- **Obiettivo**: Trascrivi tutte le righe dei record qui sotto in un elenco JSON di stringhe, una stringa per ogni riga, escludendo le righe vuote.
* * *
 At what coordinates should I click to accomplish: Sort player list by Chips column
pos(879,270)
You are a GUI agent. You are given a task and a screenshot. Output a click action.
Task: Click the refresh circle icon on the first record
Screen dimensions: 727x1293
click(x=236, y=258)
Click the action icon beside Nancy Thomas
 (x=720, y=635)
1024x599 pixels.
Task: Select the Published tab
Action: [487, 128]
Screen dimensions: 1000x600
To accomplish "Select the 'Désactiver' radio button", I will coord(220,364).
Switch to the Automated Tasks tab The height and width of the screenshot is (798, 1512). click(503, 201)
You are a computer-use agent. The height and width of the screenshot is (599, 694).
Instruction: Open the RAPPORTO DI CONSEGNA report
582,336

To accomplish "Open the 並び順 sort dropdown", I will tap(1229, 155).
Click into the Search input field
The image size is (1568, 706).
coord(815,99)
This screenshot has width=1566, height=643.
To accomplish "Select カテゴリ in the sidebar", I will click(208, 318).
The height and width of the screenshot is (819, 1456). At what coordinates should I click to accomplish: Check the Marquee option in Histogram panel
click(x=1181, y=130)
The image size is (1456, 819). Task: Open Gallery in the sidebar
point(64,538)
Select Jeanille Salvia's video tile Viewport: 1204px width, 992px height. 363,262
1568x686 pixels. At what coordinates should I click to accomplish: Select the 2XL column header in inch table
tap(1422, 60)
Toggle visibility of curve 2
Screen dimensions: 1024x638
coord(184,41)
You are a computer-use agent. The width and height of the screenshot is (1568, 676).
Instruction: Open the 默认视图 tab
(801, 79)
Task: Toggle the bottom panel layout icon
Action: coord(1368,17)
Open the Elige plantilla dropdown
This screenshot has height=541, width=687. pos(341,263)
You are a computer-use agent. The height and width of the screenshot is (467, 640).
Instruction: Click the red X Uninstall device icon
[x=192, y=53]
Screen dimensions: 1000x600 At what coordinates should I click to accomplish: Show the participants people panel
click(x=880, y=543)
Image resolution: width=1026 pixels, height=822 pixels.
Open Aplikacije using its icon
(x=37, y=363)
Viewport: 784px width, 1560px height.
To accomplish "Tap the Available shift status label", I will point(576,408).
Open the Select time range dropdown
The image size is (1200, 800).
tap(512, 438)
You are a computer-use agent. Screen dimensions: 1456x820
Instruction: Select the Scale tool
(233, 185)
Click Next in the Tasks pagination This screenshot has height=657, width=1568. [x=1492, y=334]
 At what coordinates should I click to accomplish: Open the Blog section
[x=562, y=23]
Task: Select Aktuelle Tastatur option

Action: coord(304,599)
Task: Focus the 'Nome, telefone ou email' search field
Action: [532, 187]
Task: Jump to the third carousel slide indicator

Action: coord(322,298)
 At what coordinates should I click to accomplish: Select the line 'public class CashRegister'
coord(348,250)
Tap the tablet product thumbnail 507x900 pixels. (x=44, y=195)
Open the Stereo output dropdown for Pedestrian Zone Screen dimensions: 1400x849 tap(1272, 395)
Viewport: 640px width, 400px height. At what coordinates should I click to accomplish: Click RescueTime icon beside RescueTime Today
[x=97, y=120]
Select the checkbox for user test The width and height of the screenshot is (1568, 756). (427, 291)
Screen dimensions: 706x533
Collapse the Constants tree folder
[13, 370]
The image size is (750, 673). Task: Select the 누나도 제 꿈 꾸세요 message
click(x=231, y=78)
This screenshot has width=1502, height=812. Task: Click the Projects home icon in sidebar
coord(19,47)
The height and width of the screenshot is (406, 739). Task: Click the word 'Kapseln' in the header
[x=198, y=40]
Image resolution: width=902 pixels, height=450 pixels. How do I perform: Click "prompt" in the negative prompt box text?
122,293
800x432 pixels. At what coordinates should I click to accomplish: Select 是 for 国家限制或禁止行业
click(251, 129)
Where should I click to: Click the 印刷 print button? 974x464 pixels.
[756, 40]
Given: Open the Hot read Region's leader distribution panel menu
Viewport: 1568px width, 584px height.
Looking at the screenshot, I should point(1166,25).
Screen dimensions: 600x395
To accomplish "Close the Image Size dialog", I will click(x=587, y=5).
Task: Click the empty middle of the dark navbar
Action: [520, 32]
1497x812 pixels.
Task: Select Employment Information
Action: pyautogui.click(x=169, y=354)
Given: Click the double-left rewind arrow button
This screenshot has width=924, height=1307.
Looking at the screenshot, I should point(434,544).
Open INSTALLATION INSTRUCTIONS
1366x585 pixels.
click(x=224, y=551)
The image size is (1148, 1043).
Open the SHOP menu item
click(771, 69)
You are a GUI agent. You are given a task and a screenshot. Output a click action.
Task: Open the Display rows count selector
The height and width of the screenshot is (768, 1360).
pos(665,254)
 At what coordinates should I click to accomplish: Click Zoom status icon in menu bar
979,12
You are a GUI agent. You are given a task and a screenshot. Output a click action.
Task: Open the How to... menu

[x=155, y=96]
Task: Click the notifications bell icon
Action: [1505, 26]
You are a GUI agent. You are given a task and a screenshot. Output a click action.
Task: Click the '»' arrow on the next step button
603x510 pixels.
* * *
- **Il risultato**:
[
  " At what coordinates should I click to accomplish: Sort player list by Chips column",
  "pos(879,270)",
  "You are a GUI agent. You are given a task and a screenshot. Output a click action.",
  "Task: Click the refresh circle icon on the first record",
  "Screen dimensions: 727x1293",
  "click(x=236, y=258)",
  "Click the action icon beside Nancy Thomas",
  " (x=720, y=635)",
  "1024x599 pixels.",
  "Task: Select the Published tab",
  "Action: [487, 128]",
  "Screen dimensions: 1000x600",
  "To accomplish \"Select the 'Désactiver' radio button\", I will coord(220,364).",
  "Switch to the Automated Tasks tab The height and width of the screenshot is (798, 1512). click(503, 201)",
  "You are a computer-use agent. The height and width of the screenshot is (599, 694).",
  "Instruction: Open the RAPPORTO DI CONSEGNA report",
  "582,336",
  "To accomplish \"Open the 並び順 sort dropdown\", I will tap(1229, 155).",
  "Click into the Search input field",
  "The image size is (1568, 706).",
  "coord(815,99)",
  "This screenshot has width=1566, height=643.",
  "To accomplish \"Select カテゴリ in the sidebar\", I will click(208, 318).",
  "The height and width of the screenshot is (819, 1456). At what coordinates should I click to accomplish: Check the Marquee option in Histogram panel",
  "click(x=1181, y=130)",
  "The image size is (1456, 819). Task: Open Gallery in the sidebar",
  "point(64,538)",
  "Select Jeanille Salvia's video tile Viewport: 1204px width, 992px height. 363,262",
  "1568x686 pixels. At what coordinates should I click to accomplish: Select the 2XL column header in inch table",
  "tap(1422, 60)",
  "Toggle visibility of curve 2",
  "Screen dimensions: 1024x638",
  "coord(184,41)",
  "You are a computer-use agent. The width and height of the screenshot is (1568, 676).",
  "Instruction: Open the 默认视图 tab",
  "(801, 79)",
  "Task: Toggle the bottom panel layout icon",
  "Action: coord(1368,17)",
  "Open the Elige plantilla dropdown",
  "This screenshot has height=541, width=687. pos(341,263)",
  "You are a computer-use agent. The height and width of the screenshot is (467, 640).",
  "Instruction: Click the red X Uninstall device icon",
  "[x=192, y=53]",
  "Screen dimensions: 1000x600 At what coordinates should I click to accomplish: Show the participants people panel",
  "click(x=880, y=543)",
  "Image resolution: width=1026 pixels, height=822 pixels.",
  "Open Aplikacije using its icon",
  "(x=37, y=363)",
  "Viewport: 784px width, 1560px height.",
  "To accomplish \"Tap the Available shift status label\", I will point(576,408).",
  "Open the Select time range dropdown",
  "The image size is (1200, 800).",
  "tap(512, 438)",
  "You are a computer-use agent. Screen dimensions: 1456x820",
  "Instruction: Select the Scale tool",
  "(233, 185)",
  "Click Next in the Tasks pagination This screenshot has height=657, width=1568. [x=1492, y=334]",
  " At what coordinates should I click to accomplish: Open the Blog section",
  "[x=562, y=23]",
  "Task: Select Aktuelle Tastatur option",
  "Action: coord(304,599)",
  "Task: Focus the 'Nome, telefone ou email' search field",
  "Action: [532, 187]",
  "Task: Jump to the third carousel slide indicator",
  "Action: coord(322,298)",
  " At what coordinates should I click to accomplish: Select the line 'public class CashRegister'",
  "coord(348,250)",
  "Tap the tablet product thumbnail 507x900 pixels. (x=44, y=195)",
  "Open the Stereo output dropdown for Pedestrian Zone Screen dimensions: 1400x849 tap(1272, 395)",
  "Viewport: 640px width, 400px height. At what coordinates should I click to accomplish: Click RescueTime icon beside RescueTime Today",
  "[x=97, y=120]",
  "Select the checkbox for user test The width and height of the screenshot is (1568, 756). (427, 291)",
  "Screen dimensions: 706x533",
  "Collapse the Constants tree folder",
  "[13, 370]",
  "The image size is (750, 673). Task: Select the 누나도 제 꿈 꾸세요 message",
  "click(x=231, y=78)",
  "This screenshot has width=1502, height=812. Task: Click the Projects home icon in sidebar",
  "coord(19,47)",
  "The height and width of the screenshot is (406, 739). Task: Click the word 'Kapseln' in the header",
  "[x=198, y=40]",
  "Image resolution: width=902 pixels, height=450 pixels. How do I perform: Click \"prompt\" in the negative prompt box text?",
  "122,293",
  "800x432 pixels. At what coordinates should I click to accomplish: Select 是 for 国家限制或禁止行业",
  "click(251, 129)",
  "Where should I click to: Click the 印刷 print button? 974x464 pixels.",
  "[756, 40]",
  "Given: Open the Hot read Region's leader distribution panel menu",
  "Viewport: 1568px width, 584px height.",
  "Looking at the screenshot, I should point(1166,25).",
  "Screen dimensions: 600x395",
  "To accomplish \"Close the Image Size dialog\", I will click(x=587, y=5).",
  "Task: Click the empty middle of the dark navbar",
  "Action: [520, 32]",
  "1497x812 pixels.",
  "Task: Select Employment Information",
  "Action: pyautogui.click(x=169, y=354)",
  "Given: Click the double-left rewind arrow button",
  "This screenshot has width=924, height=1307.",
  "Looking at the screenshot, I should point(434,544).",
  "Open INSTALLATION INSTRUCTIONS",
  "1366x585 pixels.",
  "click(x=224, y=551)",
  "The image size is (1148, 1043).",
  "Open the SHOP menu item",
  "click(771, 69)",
  "You are a GUI agent. You are given a task and a screenshot. Output a click action.",
  "Task: Open the Display rows count selector",
  "The height and width of the screenshot is (768, 1360).",
  "pos(665,254)",
  " At what coordinates should I click to accomplish: Click Zoom status icon in menu bar",
  "979,12",
  "You are a GUI agent. You are given a task and a screenshot. Output a click action.",
  "Task: Open the How to... menu",
  "[x=155, y=96]",
  "Task: Click the notifications bell icon",
  "Action: [1505, 26]",
  "You are a GUI agent. You are given a task and a screenshot. Output a click action.",
  "Task: Click the '»' arrow on the next step button",
  "603x510 pixels."
]